How to speed up min/max(id) in 50M rows table? - Mailing list pgsql-performance

From henk de wit
Subject How to speed up min/max(id) in 50M rows table?
Date
Msg-id BAY124-W503931258D0AE13AF37546F5A00@phx.gbl
Whole thread Raw
Responses Re: How to speed up min/max(id) in 50M rows table?  ("Kevin Grittner" <Kevin.Grittner@wicourts.gov>)
Re: How to speed up min/max(id) in 50M rows table?  (Tom Lane <tgl@sss.pgh.pa.us>)
List pgsql-performance
Hi,

I have a table with some 50 millions rows in PG 8.2. The table has indexes on relevant columns. My problem is that most everything I do with this table (which are actually very basic selects) is unbearable slow. For example:

select max(payment_id) from transactions

This takes 161 seconds.

The plan looks like this:

"Result  (cost=0.37..0.38 rows=1 width=0) (actual time=184231.636..184231.638 rows=1 loops=1)"
"  InitPlan"
"    ->  Limit  (cost=0.00..0.37 rows=1 width=8) (actual time=184231.620..184231.622 rows=1 loops=1)"
"          ->  Index Scan Backward using trans_payment_id_index on transactions  (cost=0.00..19144690.58 rows=51122691 width=8) (actual time=184231.613..184231.613 rows=1 loops=1)"
"                Filter: (payment_id IS NOT NULL)"
"Total runtime: 184231.755 ms"

As shown, in the plan, the index on the requested column "payment_id" is being used, but the query still takes quite a lot of time. If I use a where clause in a similar query, the query seemingly runs forever, e.g.

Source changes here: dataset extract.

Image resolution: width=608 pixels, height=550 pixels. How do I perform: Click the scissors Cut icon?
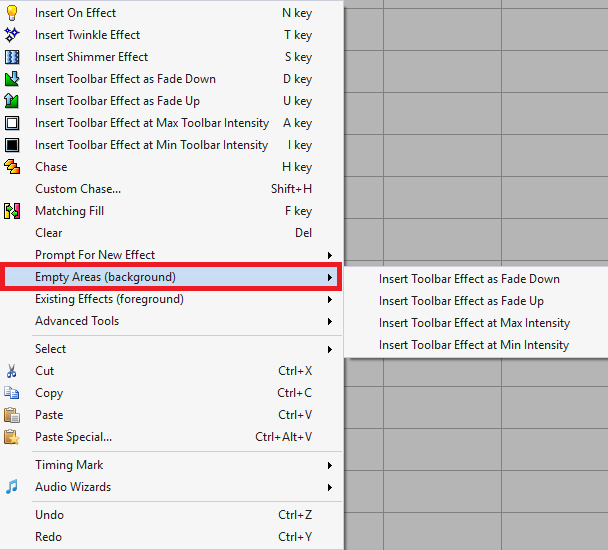12,371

select min(time) from transactions where payment_id = 67

There are indexes on both the time (a timestamp with time zone) and payment_id (a bigint) columns. About 1 million rows satisfy the condition payment_id = 67. This query takes a totally unrealistic amount of time for execution (I have it running for >30 minutes now on a machine with 8GB and 4 cores@2.66Ghz, and it still isn't finished). With mpstat it becomes clear that the query is totally IO bound (what is expected of course). The machine I'm running this on has a fast RAID that can do about 320 MB/s.

Are these normal execution times for these amount of rows and this hardware? Is there anything I can do to speed up these kind of simple queries on huge tables?